## [Exercise description]
Please answer from the geocoding thread below: how many polygons does GINSIDE find per execution?

-- START Article --

BookmarkSubscribeRSS Feed
🔒 This topic is solved and locked. Need further help from the community? Please sign in and ask a new question.
jerry898969
Pyrite | Level 9

Hello,

I'm using proc geocode to geocode about 100,000 of addresses.  I want to know why when it is a zip or city match the tract and block are left blank?  Since it is a centroid wouldn't return back the tract and block of the centroid position or the X and Y that are returned?

County is also blank but I'm using proc ginside to get many of them populated.

Is there another way I can do this?  Thank you

1 ACCEPTED SOLUTION

Accepted Solutions
Darrell_sas
SAS Employee

For GINSIDE, you are providing a map data set to find what the points are inside of.. GINSIDE only finds one polygon (like county) per execution.  I assume it is a county map and that is what is returned.  I assume it doesn't have Tract and Block.  Tract and Block don't necessary line up with county.  If you have a map data set (from the Census) that has the Tract, then you can run that with GINSIDE  a second time and add it to the County.

-- END Article --
-- START Dataset extract --

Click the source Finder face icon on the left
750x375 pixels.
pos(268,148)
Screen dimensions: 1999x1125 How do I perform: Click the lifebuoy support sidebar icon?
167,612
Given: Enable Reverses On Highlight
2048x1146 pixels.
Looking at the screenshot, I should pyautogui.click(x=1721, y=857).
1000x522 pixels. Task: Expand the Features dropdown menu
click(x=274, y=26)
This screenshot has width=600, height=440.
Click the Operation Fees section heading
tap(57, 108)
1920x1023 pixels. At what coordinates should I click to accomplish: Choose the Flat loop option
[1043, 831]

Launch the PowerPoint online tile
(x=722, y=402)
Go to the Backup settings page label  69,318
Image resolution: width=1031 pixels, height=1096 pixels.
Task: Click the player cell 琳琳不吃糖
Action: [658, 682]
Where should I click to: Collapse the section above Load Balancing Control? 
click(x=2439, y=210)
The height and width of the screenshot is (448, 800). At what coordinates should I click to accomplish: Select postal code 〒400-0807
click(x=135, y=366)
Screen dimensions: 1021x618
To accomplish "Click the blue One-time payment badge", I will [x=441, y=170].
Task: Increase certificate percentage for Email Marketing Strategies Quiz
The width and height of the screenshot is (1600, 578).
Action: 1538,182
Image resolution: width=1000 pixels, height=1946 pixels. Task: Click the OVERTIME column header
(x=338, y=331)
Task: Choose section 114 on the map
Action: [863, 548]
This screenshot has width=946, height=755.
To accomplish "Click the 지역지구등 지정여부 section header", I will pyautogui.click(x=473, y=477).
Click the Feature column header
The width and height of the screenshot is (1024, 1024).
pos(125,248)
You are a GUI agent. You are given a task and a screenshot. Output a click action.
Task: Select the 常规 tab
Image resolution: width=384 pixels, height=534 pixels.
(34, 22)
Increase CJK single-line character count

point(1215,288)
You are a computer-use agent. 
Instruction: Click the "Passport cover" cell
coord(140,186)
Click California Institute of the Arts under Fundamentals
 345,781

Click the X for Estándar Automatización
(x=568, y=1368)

-- END Dataset extract --

## [Written answer]
One polygon, such as a county, per execution.